SET TASK = Rewrite the items from the line with "You are a computer-use agent. The height" to the line with "pyautogui.click(x=832, y=802)", requests included, and raise every coordinate in the answers by 58.
═══ RECORDED INFORMATION ═══
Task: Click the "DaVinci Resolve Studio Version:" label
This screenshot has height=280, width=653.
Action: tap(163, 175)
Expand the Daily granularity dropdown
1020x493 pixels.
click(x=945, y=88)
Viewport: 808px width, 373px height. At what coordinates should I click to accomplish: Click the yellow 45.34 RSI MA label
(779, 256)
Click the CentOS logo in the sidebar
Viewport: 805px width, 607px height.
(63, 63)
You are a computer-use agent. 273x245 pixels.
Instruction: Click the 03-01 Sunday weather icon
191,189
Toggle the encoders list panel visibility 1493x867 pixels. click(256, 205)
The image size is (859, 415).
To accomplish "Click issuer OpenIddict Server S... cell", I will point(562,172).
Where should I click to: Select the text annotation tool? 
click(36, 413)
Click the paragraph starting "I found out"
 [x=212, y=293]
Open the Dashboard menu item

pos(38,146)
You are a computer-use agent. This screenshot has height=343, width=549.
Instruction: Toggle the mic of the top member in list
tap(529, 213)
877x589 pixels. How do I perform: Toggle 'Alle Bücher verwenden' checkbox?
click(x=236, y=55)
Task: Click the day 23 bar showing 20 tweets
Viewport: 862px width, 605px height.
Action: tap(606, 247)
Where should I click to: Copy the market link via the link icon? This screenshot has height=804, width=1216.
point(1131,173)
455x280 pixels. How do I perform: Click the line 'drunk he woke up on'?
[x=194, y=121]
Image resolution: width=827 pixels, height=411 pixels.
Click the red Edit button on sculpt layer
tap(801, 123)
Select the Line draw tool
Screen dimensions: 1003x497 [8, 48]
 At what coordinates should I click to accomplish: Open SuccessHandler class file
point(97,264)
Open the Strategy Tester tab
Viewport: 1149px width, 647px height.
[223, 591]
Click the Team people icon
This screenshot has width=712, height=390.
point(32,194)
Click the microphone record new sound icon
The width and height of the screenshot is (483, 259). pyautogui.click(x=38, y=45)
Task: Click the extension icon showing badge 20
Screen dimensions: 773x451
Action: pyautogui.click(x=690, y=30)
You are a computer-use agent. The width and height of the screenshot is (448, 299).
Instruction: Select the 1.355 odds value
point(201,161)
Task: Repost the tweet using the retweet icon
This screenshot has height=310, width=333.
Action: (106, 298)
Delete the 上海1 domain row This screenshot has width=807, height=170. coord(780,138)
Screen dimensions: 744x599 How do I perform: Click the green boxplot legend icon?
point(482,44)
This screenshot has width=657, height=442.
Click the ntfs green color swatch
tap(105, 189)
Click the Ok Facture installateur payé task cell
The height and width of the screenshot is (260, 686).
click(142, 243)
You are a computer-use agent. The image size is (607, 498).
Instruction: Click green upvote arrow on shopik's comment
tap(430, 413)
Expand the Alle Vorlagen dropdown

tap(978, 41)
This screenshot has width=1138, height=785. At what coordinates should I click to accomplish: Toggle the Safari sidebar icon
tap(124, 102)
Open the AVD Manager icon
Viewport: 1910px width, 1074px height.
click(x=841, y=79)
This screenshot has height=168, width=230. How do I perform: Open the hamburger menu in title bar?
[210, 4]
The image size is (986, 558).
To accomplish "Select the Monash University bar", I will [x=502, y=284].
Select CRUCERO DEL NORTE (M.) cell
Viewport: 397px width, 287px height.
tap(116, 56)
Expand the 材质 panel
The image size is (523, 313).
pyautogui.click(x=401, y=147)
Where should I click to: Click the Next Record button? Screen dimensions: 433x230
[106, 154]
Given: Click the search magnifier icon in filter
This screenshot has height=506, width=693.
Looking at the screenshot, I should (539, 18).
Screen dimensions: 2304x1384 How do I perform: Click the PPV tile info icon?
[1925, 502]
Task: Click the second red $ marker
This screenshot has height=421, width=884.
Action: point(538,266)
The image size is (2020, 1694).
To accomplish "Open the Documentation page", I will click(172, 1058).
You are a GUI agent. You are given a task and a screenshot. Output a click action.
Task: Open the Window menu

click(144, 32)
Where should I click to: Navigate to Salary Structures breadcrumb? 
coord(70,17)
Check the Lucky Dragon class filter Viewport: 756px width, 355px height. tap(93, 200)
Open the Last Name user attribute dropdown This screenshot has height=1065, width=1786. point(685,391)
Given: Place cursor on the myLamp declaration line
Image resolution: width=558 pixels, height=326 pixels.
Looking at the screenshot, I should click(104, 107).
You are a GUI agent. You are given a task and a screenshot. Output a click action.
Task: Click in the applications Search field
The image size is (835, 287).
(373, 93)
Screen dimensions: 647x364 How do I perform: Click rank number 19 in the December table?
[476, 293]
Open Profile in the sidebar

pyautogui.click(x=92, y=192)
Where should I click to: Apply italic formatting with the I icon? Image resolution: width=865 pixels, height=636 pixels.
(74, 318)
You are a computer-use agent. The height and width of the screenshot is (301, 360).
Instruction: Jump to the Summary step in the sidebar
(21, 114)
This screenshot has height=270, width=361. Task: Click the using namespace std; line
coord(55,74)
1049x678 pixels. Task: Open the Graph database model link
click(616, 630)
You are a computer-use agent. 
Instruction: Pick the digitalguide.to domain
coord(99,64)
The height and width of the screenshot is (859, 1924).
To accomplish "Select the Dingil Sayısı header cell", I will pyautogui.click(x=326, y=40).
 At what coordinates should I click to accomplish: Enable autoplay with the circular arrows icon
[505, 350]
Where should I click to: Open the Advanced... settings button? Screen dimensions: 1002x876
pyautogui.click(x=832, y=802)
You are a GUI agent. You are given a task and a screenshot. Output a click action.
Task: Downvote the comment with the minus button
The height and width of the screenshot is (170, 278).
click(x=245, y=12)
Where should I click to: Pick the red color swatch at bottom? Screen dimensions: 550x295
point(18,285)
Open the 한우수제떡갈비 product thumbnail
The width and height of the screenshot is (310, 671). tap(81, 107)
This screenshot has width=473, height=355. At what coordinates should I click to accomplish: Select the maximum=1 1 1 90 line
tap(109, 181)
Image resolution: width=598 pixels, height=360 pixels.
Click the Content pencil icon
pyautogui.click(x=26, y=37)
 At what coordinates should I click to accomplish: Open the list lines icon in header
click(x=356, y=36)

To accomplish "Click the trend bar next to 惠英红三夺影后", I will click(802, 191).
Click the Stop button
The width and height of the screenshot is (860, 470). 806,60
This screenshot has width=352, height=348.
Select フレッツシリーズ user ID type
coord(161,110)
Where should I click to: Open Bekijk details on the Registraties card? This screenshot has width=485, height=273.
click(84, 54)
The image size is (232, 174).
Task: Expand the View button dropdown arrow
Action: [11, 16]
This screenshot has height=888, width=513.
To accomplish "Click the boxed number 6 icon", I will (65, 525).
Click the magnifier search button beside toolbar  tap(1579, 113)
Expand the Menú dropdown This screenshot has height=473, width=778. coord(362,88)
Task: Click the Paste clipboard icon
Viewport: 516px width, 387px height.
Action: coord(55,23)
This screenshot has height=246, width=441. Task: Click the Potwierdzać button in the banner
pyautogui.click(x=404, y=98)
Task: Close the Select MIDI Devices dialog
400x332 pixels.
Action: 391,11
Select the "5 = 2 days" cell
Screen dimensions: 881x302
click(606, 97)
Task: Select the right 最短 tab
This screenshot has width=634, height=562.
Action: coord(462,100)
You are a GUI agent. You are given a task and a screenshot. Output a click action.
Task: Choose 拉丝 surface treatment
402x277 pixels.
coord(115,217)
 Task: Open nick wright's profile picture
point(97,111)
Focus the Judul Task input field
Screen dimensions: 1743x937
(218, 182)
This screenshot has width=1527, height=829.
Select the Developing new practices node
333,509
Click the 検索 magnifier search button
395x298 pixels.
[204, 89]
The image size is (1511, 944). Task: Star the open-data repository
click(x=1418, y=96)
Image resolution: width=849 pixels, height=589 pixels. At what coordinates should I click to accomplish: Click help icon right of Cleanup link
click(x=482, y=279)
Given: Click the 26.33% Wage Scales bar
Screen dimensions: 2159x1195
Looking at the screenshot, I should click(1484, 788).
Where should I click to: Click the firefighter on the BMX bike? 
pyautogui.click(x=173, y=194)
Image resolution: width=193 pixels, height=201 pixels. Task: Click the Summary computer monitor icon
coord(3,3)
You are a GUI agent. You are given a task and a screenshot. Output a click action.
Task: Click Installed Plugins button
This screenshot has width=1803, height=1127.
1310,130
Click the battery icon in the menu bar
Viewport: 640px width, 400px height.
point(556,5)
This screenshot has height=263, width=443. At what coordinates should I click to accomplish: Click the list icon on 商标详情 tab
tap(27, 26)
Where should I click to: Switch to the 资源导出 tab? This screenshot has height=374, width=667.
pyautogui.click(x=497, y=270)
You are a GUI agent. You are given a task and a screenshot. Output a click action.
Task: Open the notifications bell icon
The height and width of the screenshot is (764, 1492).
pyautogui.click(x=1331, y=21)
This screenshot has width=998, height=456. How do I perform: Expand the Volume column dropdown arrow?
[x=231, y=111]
═══
EXERCISE RESPONSE =
You are a computer-use agent. The height and width of the screenshot is (301, 360).
Instruction: Jump to the Summary step in the sidebar
(79, 172)
This screenshot has height=270, width=361. Task: Click the using namespace std; line
coord(113,132)
1049x678 pixels. Task: Open the Graph database model link
click(674, 688)
You are a computer-use agent. 
Instruction: Pick the digitalguide.to domain
coord(157,122)
The height and width of the screenshot is (859, 1924).
To accomplish "Select the Dingil Sayısı header cell", I will pyautogui.click(x=384, y=98).
 At what coordinates should I click to accomplish: Enable autoplay with the circular arrows icon
[563, 408]
Where should I click to: Open the Advanced... settings button? Screen dimensions: 1002x876
pyautogui.click(x=890, y=860)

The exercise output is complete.